Covariance between OLS estimates in a non-standard linear model

Question

Consider a variant of the classical linear model:

$y_i=a + b\left(x_i-\bar{x} \right)+e_i $

Because $e_i \sim N \left (0, \sigma^2 \right)$, $y_i \sim N \left(a+ b \left(x_i -\bar{x} \right), \sigma^2 \right)$.
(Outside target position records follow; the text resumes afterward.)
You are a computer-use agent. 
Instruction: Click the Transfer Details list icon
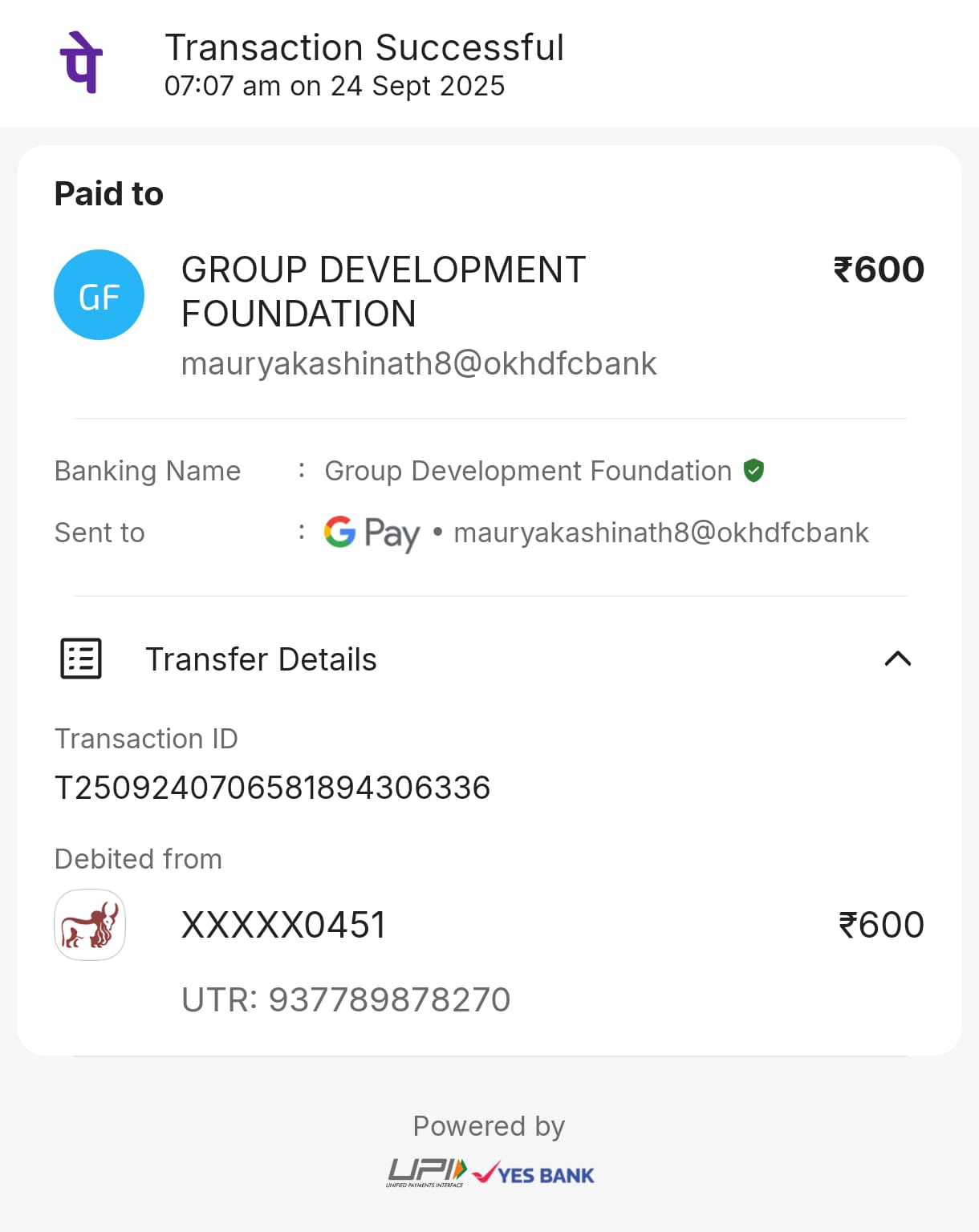[x=81, y=659]
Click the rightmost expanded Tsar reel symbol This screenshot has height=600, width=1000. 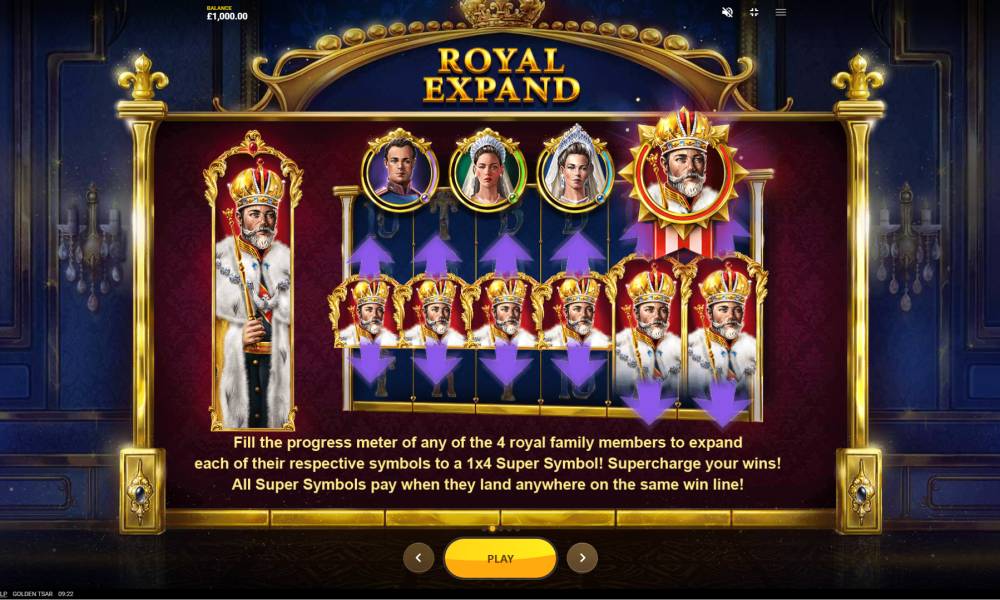[x=723, y=333]
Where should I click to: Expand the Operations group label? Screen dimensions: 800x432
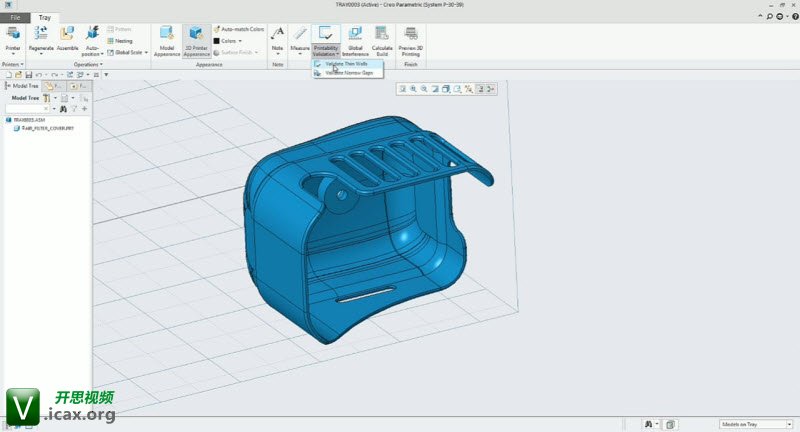pyautogui.click(x=87, y=64)
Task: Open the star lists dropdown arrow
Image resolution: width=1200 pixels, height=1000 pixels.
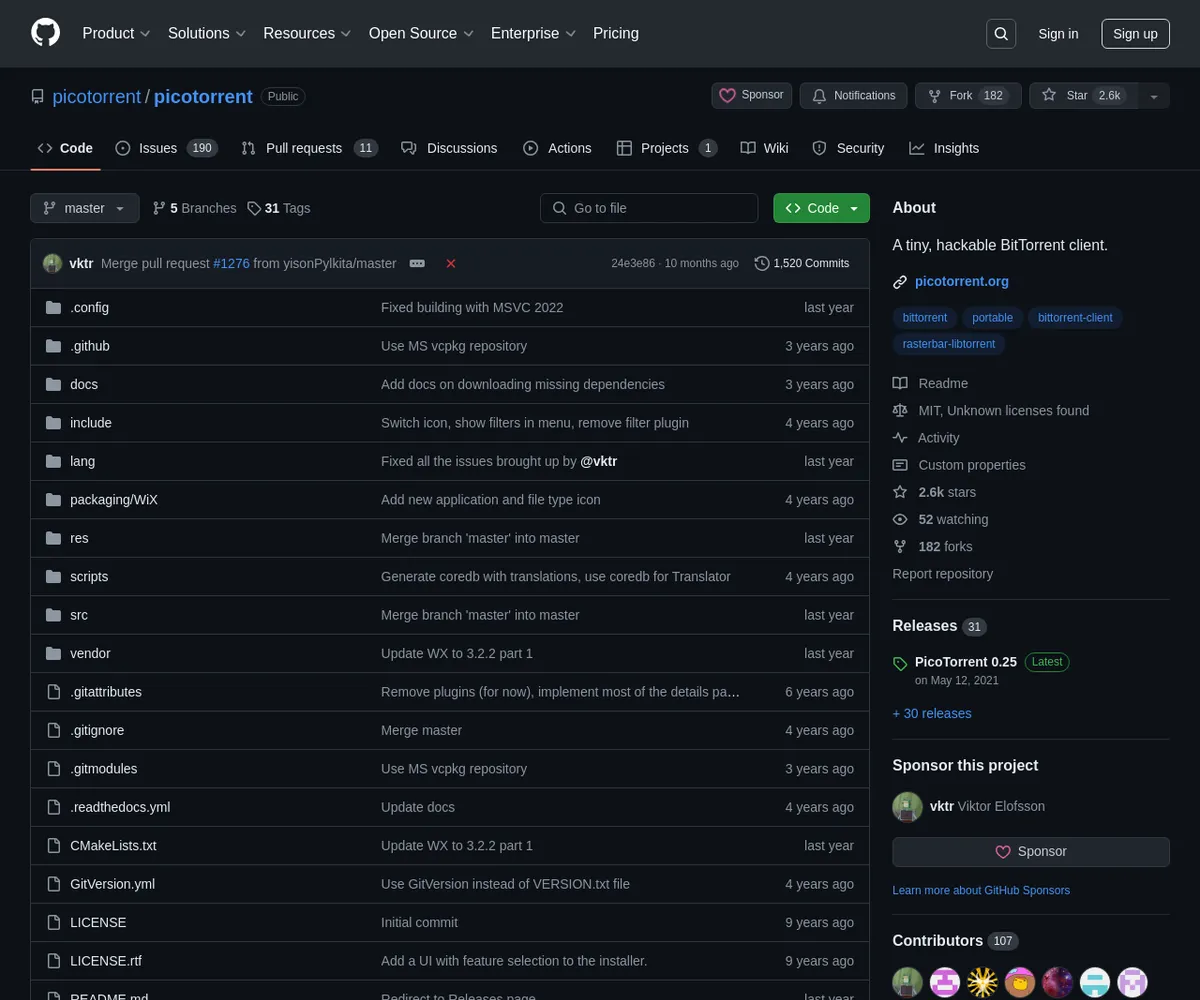Action: point(1154,96)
The OLS estimates of the slope and the intercept coefficient are:

$\hat{b}=\frac{\sum \left(x_i - \bar{x} \right) \left(y_i-\bar{y} \right)}{\sum \left(x_i - \bar{x} \right)^2} $ (as usual), but $\hat{a}=\bar{y}$

The two estimates, being a linear combination of normal variables are themselves normal with $\hat{b}\sim N \left( b ,\frac{ \sigma^2}{\sum \left(x_i - \bar{x} \right)^2}\right)$ and $\hat{a} \sim N \left( a, \frac{\sigma^2}{n}\right)$

I then need to show that the covariance between $\hat{a}$ and $\hat{b}$ is $0$

but I am stuck evaluating $$E \left[ \hat{a} \hat{b} \right]=\frac{1}{\sum \left( x_i-\bar{x} \right)^2} E \left[\bar{y} \sum \left(x_i -\bar{x} \right) y_i \right] $$

Could you please help me here?

Thanks

Answer 1

For compactness, denote $X^*\equiv X - \bar X$. Denote the $n\times 2$ regressor matrix by $\mathbf Z$ (that includes a series of ones and the series of $X^*$). Then in matrix notation, the variance-covariance matrix of the $2 \times 1$ OLS estimator $\hat \beta = (\hat a, \hat b)'$ is

$$\operatorname{Var}(\hat \beta) = \sigma^2_e\left(\mathbf Z'\mathbf Z\right)^{-1}$$

Write the matrix $\mathbf Z$ in block form and you get a $1 \times 2$ block matrix. This makes easy to write out $\mathbf Z'\mathbf Z$ which will give you your answer. Signal that you're done so that I can complete this answer.

ADDENDUM
The OP found his way so:
In block form, the regressors matrix is written as a $1\times 2$ matrix

$$\left[\begin{matrix} \mathbf 1 & \mathbf x^* \end{matrix}\right]$$

where $\mathbf 1$ is a $1\times n$ column vector of ones and $\mathbf x^*$ is the $1\times n$ column containing the data on $X^*$ the centered version of $X$. Then

$$\mathbf Z'\mathbf Z =\left[\begin{matrix} \mathbf 1' \\ \mathbf x^{*'}\\ \end{matrix}\right]\left[\begin{matrix} \mathbf 1 & \mathbf x^* \end{matrix}\right] = \left[\begin{matrix} \mathbf 1'\mathbf 1& \mathbf 1'\mathbf x^{*}\\ \mathbf x^{*'}\mathbf 1 & \mathbf x^{*'}\mathbf x^{*}\\ \end{matrix}\right]$$

But $$\mathbf 1'\mathbf x^{*} = \mathbf x^{*'}\mathbf 1 = \sum_{i=1}^nx_i^* =\sum_{i=1}^n(x_i-\bar x) = 0$$

So the off-diagonal elements of $\mathbf Z'\mathbf Z$ are zero and so will be the off-diagonal elements of $\left(\mathbf Z'\mathbf Z\right)^{-1}$, i.e. of the variance-covariance matrix of the OLS estimator. But these off-diagonal elements represent the covariance between the elements of the OLS estimator. QED.